Precise Targeting: Using images from a patient’s computed tomography (CT) and/or magnetic resonance imaging (MRI), a radiation oncologist and his/her team plan the therapy that directs proton beams at the targeted tumor while minimizing exposure to normal tissues. The gantry rotates around the patient, who is lying on a robotic table, and uses magnets to steer and focus the proton beam to precisely deliver radiation to conform to the shape, size, and depth of the tumor. The protons delivered to the tumor then destroy the cancerous cells, while minimizing damage to the surrounding tissue.
Proton beams can be targeted so that the highest energy of the beam is deposited at the tumor site to kill cancer cells. Less radiation is delivered as the proton beam enters the body and little to no radiation is delivered after it hits the tumor, reducing damage to surrounding healthy tissue and potential acute and late side effects.
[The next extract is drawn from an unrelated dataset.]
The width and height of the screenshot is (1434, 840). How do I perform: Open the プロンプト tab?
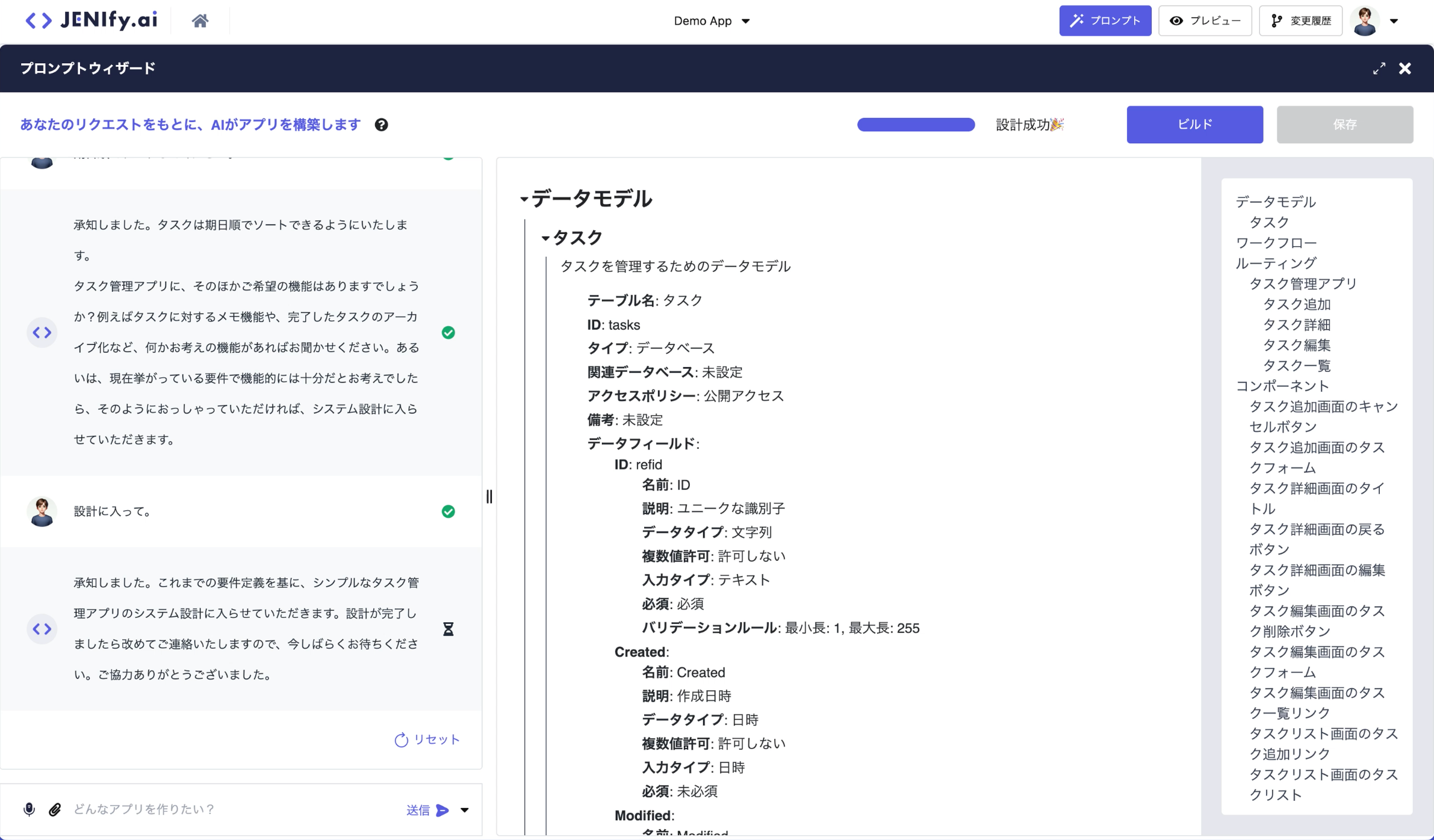1105,21
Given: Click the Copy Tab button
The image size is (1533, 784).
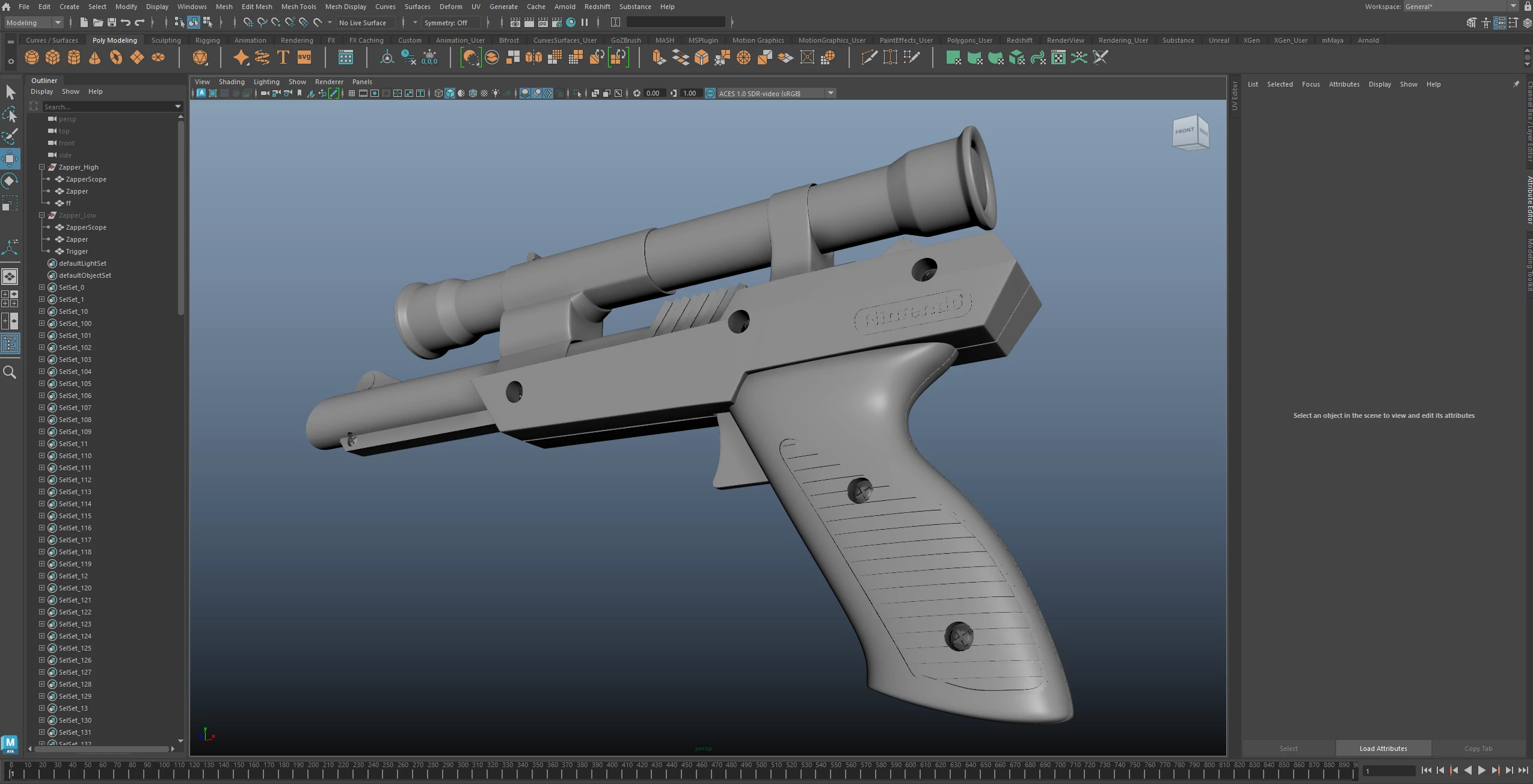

Adaptive Treatment Planning: Proton therapy may also utilize ongoing treatment planning based on the most current and accurate “picture” of the tumor possible. Repeat scans during a treatment course assess the changing, shrinking tumor volume. The clinical team may adapt the treatment plan to continue targeting only the tumor to minimize exposure to nearby healthy tissue.
Duration: Treatment sessions typically last for 15-40 minutes with each beam only taking one to three minutes, and the complete course of treatment may be from one to 30 sessions, lasting one day up to nine weeks.